Work item:
Reproduce each line of the material exactly as it reads.

Material provided:
*** Block opens ***
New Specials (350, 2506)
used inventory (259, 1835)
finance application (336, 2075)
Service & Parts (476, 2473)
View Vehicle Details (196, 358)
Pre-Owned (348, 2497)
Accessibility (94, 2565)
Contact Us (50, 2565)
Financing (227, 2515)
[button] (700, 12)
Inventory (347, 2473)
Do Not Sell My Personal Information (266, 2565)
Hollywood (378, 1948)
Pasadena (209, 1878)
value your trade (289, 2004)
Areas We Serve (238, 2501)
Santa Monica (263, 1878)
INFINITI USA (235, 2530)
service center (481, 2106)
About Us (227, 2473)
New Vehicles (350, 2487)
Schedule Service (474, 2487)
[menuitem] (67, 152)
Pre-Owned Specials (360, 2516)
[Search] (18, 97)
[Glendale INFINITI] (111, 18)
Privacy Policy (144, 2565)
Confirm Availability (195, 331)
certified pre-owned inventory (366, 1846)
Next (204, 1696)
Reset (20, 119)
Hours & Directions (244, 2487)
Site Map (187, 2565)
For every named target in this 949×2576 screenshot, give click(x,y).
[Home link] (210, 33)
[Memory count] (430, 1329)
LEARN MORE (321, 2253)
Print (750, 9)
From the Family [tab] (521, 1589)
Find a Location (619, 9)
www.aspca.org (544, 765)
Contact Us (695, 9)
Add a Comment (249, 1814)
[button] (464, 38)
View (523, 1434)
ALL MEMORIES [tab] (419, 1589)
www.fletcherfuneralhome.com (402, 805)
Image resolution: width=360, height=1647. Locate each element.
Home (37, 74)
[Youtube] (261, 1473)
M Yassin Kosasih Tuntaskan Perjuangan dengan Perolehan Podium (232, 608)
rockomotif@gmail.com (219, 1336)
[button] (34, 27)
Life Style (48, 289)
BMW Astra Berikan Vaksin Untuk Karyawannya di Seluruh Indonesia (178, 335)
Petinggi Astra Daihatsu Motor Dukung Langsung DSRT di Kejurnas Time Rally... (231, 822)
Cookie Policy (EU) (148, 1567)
*** Block closes ***
Task output:
New Specials (350, 2506)
used inventory (259, 1835)
finance application (336, 2075)
Service & Parts (476, 2473)
View Vehicle Details (196, 358)
Pre-Owned (348, 2497)
Accessibility (94, 2565)
Contact Us (50, 2565)
Financing (227, 2515)
[button] (700, 12)
Inventory (347, 2473)
Do Not Sell My Personal Information (266, 2565)
Hollywood (378, 1948)
Pasadena (209, 1878)
value your trade (289, 2004)
Areas We Serve (238, 2501)
Santa Monica (263, 1878)
INFINITI USA (235, 2530)
service center (481, 2106)
About Us (227, 2473)
New Vehicles (350, 2487)
Schedule Service (474, 2487)
[menuitem] (67, 152)
Pre-Owned Specials (360, 2516)
[Search] (18, 97)
[Glendale INFINITI] (111, 18)
Privacy Policy (144, 2565)
Confirm Availability (195, 331)
certified pre-owned inventory (366, 1846)
Next (204, 1696)
Reset (20, 119)
Hours & Directions (244, 2487)
Site Map (187, 2565)
For every named target in this 949×2576 screenshot, give click(x,y).
[Home link] (210, 33)
[Memory count] (430, 1329)
LEARN MORE (321, 2253)
Print (750, 9)
From the Family [tab] (521, 1589)
Find a Location (619, 9)
www.aspca.org (544, 765)
Contact Us (695, 9)
Add a Comment (249, 1814)
[button] (464, 38)
View (523, 1434)
ALL MEMORIES [tab] (419, 1589)
www.fletcherfuneralhome.com (402, 805)
Image resolution: width=360, height=1647. Locate each element.
Home (37, 74)
[Youtube] (261, 1473)
M Yassin Kosasih Tuntaskan Perjuangan dengan Perolehan Podium (232, 608)
rockomotif@gmail.com (219, 1336)
[button] (34, 27)
Life Style (48, 289)
BMW Astra Berikan Vaksin Untuk Karyawannya di Seluruh Indonesia (178, 335)
Petinggi Astra Daihatsu Motor Dukung Langsung DSRT di Kejurnas Time Rally... (231, 822)
Cookie Policy (EU) (148, 1567)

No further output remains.